Yesterday (3 March 2026) the Chancellor delivered the Spring Forecast alongside the Office for Budget Responsibility’s (OBR) updated Economic and Fiscal Outlook.
This was primarily an update on the outlook, rather than a major “new measures” fiscal event. Several commentators noted it was deliberately low key, with limited new policy content.
Where we are now (latest official data)
Inflation (CPI): 3.0% in the 12 months to January 2026 (down from 3.4% in December 2025).
GDP: UK output grew by 0.1% in Q4 2025 (Oct to Dec), and was 1.0% higher than a year earlier.
Unemployment: 5.1% (Sep to Nov 2025 estimate).
Bank Rate: 3.75% (held at the February 2026 decision).
Real GDP growth: 1.1% in 2026 (down from 1.4% previously), with average growth of 1.6% from 2027 to 2030.
Inflation: external summaries of the OBR outlook point to inflation easing to around 2.3% in 2026 and 2.0% from 2027 onwards (subject to risks, including energy prices).

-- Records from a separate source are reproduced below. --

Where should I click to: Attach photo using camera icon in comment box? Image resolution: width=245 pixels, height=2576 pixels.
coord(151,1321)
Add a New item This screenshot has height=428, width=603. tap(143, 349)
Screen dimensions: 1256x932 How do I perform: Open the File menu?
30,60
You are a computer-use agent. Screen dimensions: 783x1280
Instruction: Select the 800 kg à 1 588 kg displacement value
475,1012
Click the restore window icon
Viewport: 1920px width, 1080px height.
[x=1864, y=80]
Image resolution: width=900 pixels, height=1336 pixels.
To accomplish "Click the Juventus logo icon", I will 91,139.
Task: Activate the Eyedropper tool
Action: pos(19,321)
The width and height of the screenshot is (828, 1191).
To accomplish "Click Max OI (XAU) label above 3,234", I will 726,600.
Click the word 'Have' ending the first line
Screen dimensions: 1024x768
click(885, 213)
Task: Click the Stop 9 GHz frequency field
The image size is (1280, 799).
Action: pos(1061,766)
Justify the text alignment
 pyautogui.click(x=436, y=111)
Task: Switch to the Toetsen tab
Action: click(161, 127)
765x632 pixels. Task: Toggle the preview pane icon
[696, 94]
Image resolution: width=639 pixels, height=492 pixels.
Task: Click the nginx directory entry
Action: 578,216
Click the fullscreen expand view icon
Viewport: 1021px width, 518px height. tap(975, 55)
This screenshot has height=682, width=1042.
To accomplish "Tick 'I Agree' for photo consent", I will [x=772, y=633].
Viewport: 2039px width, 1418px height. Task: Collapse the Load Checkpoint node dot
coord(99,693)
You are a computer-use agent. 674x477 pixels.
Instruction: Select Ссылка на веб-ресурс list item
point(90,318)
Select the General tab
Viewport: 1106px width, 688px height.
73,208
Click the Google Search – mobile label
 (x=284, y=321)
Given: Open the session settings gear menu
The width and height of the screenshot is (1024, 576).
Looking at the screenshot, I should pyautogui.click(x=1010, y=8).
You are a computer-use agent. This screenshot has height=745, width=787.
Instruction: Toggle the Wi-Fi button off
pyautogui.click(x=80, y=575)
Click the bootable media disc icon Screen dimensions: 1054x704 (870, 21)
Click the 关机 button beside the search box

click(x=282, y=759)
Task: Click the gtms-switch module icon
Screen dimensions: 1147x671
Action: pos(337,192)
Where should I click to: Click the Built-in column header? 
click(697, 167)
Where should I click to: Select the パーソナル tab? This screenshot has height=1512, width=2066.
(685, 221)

Labour market: the OBR expects unemployment to be higher in the near term (with reports of a peak around 5.3% during 2026, then falling later in the forecast period).
Public finances: OBR tables show public sector net borrowing falling from 4.3% of GDP in 2025-26 to 1.8% by 2029-30 (and 1.6% in 2030-31).
Tax take trend: OBR receipts tables show National Accounts taxes rising to 38.5% of GDP by 2030-31 (a gradual increase across the forecast period).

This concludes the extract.